O resultado é um filme sobre vaidade, idade, relevância e o preço de trocar arte por popularidade. Tudo embalado em comédia ácida e drama existencial, com a câmera parecendo nunca parar.
Linha do tempo e legado
Birdman chegou aos cinemas brasileiros em 29 de janeiro de 2015, com distribuição da Fox Film do Brasil. A aposta era arriscada: um filme sobre um ex-super-herói, filmado como se fosse um take único, sem trilha óbvia.
A estratégia funcionou. Na temporada de prêmios 2014–2015, o longa varreu o circuito: levou o Oscar de Melhor Filme, além de Direção para Alejandro González Iñárritu, Roteiro Original, Fotografia para Emmanuel Lubezki e Ator para Michael Keaton. Também faturou o Globo de Ouro de Melhor Comédia e o Independent Spirit Awards de Filme, Direção e Roteiro.

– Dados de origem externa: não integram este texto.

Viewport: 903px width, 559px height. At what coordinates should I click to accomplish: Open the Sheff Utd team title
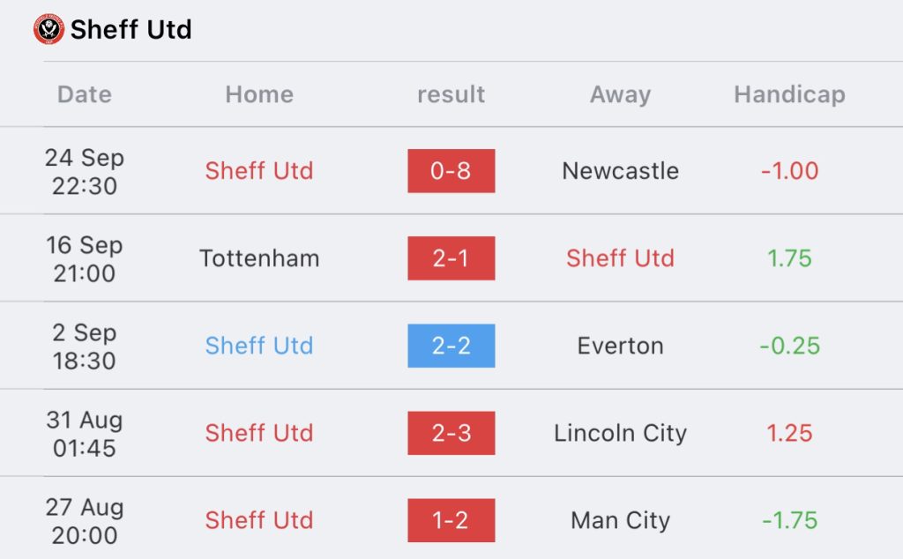[x=131, y=29]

Uma década depois, Birdman segue como referência obrigatória de cinefilia. O falso plano-sequência virou moda, a carreira de Iñárritu ganhou musculatura para o brutal O Regresso (2016) e a frase "um super-herói de verdade" virou meme eterno. O filme envelhece bem porque discute algo atemporal: como se reinventar quando o mundo já te definiu.
Vale o ingresso?
Ponto alto: a coreografia invisível de Emmanuel Lubezki é hipnótica. Cada cena parece respirar sozinha, e a ausência de cortes obriga o espectador a acompanhar o ritmo dos atores. A direção de Iñárritu aqui é muito mais contida que em obras posteriores, e isso joga a favor.
Ponto fraco: o terceiro ato escorrega para o literal. O filme começa como sátira seca e termina querendo entregar um momento de transcendência quase mágico, o que destoa do tom ácido do resto. Quem prefere cinema mais cerebral, tipo Na Natureza Selvagem ou Spotlight - Segredos Revelados, pode achar o desfecho piegas.
De todo modo, é um filme essencial para quem gosta de ver cinema trabalhar.
Curiosidades
- A ideia original era estrelada por vários atores, mas Keaton topou porque viu paralelos com sua própria recusa de fazer Batman 3
- Emmanuel Lubezki e Iñárritu ensaiavam cada cena por dias para que o plano-sequência realmente funcionasse sem cortes
- O som da bateria no quarto de Riggan foi mixado em tempo real durante as filmagens, e o músico Barry Lozano tocava escondido no set
Perguntas frequentes
Birdman é baseado em fatos reais?
Não. A história é ficcional, mas é impossível não ler Michael Keaton como uma versão paralela de si mesmo, depois de recusar um quarto filme do Batman.
Birdman tem cena pós-créditos?
Não. Os créditos finais só rolam após a resolução da peça na Broadway, sem gancho extra.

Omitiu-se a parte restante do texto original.